Después, todos se dirigieron al pueblo de Atina, en donde uno de los pescadores les dio asilo en su cabaña. Amasia y Nedjeb fueron depositadas en el hogar, donde ardía un buen fuego de sarmientos.

¡La llamaba…, le hablaba!

—¡Amasia, mi querida Amasia…! ¡No me oye…, no me contesta…! ¡Ah, si está muerta, me moriré!

—¡No, no está muerta! —exclamó Kerabán—. Respira, Ahmet, vive. En aquel momento Nedjeb acababa de levantarse.

Después, arrojándose sobre su ama, exclamó:

—¡Señorita, mi querida señorita…! ¡Sí, vive…, sus ojos se entreabren! Y, en efecto, los párpados de la joven acababan de levantarse.

—¡Amasia, Amasia! —exclamó Ahmet.

—¡Ahmet, mi querido Ahmet! —respondió la joven. Kerabán los abrazaba contra su pecho.

—Pero ¿qué embarcación era ésa? —preguntó Ahmet.

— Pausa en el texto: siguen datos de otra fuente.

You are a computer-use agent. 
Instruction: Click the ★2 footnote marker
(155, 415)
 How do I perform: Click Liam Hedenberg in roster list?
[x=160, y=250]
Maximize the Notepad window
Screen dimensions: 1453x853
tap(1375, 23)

—La que debíamos visitar, señor Ahmet, antes de vuestra partida de

Odesa —respondió Nedjeb.

—¿El Güidar, del capitán Yarhud?

—¡Sí… él es quien nos ha raptado!

—Pero, ¿por qué motivo?

—Lo ignoramos.

—¿Y dónde iba ese barco?

—Lo ignoramos también, Ahmet —respondió Amasia—; pero vos estáis aquí… ¡Ya todo lo he olvidado!

—¡No lo olvidaré yo! —exclamó Kerabán.

Y si en aquel momento se hubiera vuelto, hubiera apercibido a un hombre que espiaba a la puerta de la cabaña, huir rápidamente.

Era Yarhud, único sobreviviente de su tripulación.

En seguida, sin ser visto, desapareció en una dirección opuesta al pueblo de Atina.

El capitán maltés lo había oído todo. Sabía, sin embargo, que, por una fatalidad inconcebible, Ahmet se hallaba en el lugar del naufragio del Güidar, en el momento en que Amasia iba a perecer.

Después de haber pasado las últimas casas de Atina, Yarhud se detuvo a la vuelta del camino, y dijo:

—El camino de Atina al Bósforo es largo, y yo sabré poner en ejecución las órdenes de Saffar.